Records provided Start Marker

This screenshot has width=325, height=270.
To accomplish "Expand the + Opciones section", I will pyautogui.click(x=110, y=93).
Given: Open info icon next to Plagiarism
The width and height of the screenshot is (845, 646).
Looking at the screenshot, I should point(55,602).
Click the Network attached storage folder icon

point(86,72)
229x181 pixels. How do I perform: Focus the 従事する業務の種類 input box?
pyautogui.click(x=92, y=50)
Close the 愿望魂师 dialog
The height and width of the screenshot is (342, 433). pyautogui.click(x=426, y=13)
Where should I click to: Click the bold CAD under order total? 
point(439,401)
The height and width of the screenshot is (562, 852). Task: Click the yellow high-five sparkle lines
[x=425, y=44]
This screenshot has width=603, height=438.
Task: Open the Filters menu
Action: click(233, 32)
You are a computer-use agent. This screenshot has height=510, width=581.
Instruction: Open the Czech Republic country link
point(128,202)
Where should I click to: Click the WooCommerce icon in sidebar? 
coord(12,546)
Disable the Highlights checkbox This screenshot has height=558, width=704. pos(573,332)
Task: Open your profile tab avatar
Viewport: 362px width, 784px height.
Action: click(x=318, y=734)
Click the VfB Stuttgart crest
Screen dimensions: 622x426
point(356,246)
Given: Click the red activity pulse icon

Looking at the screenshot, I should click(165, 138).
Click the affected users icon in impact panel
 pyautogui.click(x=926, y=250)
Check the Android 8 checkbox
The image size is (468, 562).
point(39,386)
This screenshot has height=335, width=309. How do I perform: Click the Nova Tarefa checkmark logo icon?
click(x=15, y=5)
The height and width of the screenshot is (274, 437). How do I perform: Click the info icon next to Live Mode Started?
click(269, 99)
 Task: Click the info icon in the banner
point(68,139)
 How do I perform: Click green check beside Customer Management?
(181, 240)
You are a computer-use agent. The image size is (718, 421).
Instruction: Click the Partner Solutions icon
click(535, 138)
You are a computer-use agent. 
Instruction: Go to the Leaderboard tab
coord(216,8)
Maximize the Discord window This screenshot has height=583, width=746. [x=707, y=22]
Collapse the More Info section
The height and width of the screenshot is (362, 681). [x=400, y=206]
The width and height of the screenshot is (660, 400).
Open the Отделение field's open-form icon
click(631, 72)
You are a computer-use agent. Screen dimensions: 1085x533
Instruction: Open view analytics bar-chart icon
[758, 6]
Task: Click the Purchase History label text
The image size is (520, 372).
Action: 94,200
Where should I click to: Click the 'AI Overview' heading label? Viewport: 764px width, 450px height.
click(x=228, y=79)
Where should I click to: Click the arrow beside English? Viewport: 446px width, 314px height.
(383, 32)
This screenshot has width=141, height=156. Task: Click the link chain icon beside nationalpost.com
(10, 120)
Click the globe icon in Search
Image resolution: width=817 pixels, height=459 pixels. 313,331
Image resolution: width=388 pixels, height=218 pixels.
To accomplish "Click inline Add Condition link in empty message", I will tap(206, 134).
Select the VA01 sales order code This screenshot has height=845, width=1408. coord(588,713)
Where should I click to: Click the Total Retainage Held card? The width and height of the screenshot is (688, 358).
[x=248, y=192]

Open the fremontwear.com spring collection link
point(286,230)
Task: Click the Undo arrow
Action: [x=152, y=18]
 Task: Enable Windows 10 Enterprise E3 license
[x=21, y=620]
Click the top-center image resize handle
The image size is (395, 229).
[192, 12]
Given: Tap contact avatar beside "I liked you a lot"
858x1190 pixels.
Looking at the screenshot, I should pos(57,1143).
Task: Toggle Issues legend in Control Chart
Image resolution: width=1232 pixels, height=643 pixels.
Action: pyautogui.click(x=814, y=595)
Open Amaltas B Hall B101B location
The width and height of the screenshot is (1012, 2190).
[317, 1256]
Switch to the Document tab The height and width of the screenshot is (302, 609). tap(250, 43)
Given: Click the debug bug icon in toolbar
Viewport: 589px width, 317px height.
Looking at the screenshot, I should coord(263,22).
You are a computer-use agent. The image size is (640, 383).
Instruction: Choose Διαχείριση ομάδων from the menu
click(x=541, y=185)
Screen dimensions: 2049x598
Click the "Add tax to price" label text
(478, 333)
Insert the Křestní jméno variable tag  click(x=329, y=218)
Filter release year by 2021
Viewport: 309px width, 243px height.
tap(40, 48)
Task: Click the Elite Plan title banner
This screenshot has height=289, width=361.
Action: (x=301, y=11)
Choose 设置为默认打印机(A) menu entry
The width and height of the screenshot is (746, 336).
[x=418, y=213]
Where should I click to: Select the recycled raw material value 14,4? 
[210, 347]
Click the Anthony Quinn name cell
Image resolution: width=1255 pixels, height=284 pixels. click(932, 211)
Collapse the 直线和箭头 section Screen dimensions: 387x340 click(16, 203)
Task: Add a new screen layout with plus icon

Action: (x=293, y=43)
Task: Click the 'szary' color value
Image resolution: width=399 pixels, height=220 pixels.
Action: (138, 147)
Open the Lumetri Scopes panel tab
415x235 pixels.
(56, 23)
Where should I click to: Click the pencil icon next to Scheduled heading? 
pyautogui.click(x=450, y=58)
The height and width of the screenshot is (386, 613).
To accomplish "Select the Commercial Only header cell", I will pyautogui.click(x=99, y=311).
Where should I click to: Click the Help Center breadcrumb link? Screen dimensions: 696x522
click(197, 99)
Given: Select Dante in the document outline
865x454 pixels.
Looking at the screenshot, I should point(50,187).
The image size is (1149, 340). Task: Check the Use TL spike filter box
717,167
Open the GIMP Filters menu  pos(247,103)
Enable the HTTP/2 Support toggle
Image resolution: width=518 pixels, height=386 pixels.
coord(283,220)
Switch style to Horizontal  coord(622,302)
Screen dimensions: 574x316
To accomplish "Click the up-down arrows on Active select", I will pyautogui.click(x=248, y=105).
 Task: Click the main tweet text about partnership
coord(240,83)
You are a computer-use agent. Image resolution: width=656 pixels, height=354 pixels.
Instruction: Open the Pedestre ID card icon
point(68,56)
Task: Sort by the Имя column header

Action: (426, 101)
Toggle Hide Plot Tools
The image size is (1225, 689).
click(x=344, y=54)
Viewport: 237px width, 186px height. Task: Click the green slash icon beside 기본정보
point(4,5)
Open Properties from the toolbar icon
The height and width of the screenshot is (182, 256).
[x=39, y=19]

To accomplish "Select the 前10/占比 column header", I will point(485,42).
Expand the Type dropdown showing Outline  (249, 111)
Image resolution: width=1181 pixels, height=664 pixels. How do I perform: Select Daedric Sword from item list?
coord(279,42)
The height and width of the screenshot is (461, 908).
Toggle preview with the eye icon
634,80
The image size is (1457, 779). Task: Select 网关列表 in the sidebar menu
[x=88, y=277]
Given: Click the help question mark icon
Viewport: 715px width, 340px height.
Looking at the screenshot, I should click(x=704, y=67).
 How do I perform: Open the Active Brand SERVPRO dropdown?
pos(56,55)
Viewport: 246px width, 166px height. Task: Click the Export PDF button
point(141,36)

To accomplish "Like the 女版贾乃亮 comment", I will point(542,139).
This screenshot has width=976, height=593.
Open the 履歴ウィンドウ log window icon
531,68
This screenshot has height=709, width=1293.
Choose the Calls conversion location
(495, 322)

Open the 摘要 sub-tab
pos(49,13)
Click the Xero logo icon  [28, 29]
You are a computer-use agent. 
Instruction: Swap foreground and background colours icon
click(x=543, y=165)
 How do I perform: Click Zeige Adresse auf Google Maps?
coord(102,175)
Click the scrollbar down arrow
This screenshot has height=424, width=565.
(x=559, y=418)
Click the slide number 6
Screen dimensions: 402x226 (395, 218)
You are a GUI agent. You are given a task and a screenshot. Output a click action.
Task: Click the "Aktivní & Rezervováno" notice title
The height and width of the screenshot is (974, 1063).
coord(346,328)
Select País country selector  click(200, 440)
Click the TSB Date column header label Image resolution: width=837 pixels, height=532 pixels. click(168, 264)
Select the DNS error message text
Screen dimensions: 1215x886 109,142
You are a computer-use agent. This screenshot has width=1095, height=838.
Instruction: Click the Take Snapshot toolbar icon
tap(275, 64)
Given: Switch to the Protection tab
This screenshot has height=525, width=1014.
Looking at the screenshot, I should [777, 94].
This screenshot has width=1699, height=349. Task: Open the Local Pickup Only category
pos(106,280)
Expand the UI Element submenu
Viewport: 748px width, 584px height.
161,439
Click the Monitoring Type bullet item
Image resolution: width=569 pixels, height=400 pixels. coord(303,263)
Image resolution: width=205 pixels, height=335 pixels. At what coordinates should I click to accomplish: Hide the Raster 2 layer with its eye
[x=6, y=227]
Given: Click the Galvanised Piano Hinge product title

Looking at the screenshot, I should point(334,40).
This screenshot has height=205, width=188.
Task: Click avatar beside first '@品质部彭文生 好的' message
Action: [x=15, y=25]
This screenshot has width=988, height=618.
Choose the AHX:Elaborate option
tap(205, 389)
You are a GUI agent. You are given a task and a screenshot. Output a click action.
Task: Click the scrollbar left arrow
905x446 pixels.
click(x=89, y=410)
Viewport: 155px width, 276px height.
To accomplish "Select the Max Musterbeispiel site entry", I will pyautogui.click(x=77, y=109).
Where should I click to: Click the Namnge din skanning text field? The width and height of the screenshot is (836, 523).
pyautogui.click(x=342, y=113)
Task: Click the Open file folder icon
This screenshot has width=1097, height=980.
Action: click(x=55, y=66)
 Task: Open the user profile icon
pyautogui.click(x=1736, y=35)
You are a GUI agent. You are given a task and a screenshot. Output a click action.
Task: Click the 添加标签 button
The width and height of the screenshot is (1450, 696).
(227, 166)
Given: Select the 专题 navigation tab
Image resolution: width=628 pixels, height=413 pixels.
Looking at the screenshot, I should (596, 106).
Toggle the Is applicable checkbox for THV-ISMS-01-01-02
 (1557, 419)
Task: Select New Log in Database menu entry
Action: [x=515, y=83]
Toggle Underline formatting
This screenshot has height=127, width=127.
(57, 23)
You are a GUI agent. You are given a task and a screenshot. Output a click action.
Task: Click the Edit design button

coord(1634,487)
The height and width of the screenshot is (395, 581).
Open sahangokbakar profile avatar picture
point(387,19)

Records provided End Marker

- [Task goal]
The lines above from the one containing "865x454 pixels." through the one containing "This screenshot has height=709, width=1293." are to be set down exactly, and no others.

- [Problem solution]
865x454 pixels.
Looking at the screenshot, I should point(50,187).
The image size is (1149, 340). Task: Check the Use TL spike filter box
717,167
Open the GIMP Filters menu  pos(247,103)
Enable the HTTP/2 Support toggle
Image resolution: width=518 pixels, height=386 pixels.
coord(283,220)
Switch style to Horizontal  coord(622,302)
Screen dimensions: 574x316
To accomplish "Click the up-down arrows on Active select", I will pyautogui.click(x=248, y=105).
 Task: Click the main tweet text about partnership
coord(240,83)
You are a computer-use agent. Image resolution: width=656 pixels, height=354 pixels.
Instruction: Open the Pedestre ID card icon
point(68,56)
Task: Sort by the Имя column header

Action: (426, 101)
Toggle Hide Plot Tools
The image size is (1225, 689).
click(x=344, y=54)
Viewport: 237px width, 186px height. Task: Click the green slash icon beside 기본정보
point(4,5)
Open Properties from the toolbar icon
The height and width of the screenshot is (182, 256).
[x=39, y=19]

To accomplish "Select the 前10/占比 column header", I will point(485,42).
Expand the Type dropdown showing Outline  (249, 111)
Image resolution: width=1181 pixels, height=664 pixels. How do I perform: Select Daedric Sword from item list?
coord(279,42)
The height and width of the screenshot is (461, 908).
Toggle preview with the eye icon
634,80
The image size is (1457, 779). Task: Select 网关列表 in the sidebar menu
[x=88, y=277]
Given: Click the help question mark icon
Viewport: 715px width, 340px height.
Looking at the screenshot, I should click(x=704, y=67).
 How do I perform: Open the Active Brand SERVPRO dropdown?
pos(56,55)
Viewport: 246px width, 166px height. Task: Click the Export PDF button
point(141,36)

To accomplish "Like the 女版贾乃亮 comment", I will point(542,139).
This screenshot has width=976, height=593.
Open the 履歴ウィンドウ log window icon
531,68
This screenshot has height=709, width=1293.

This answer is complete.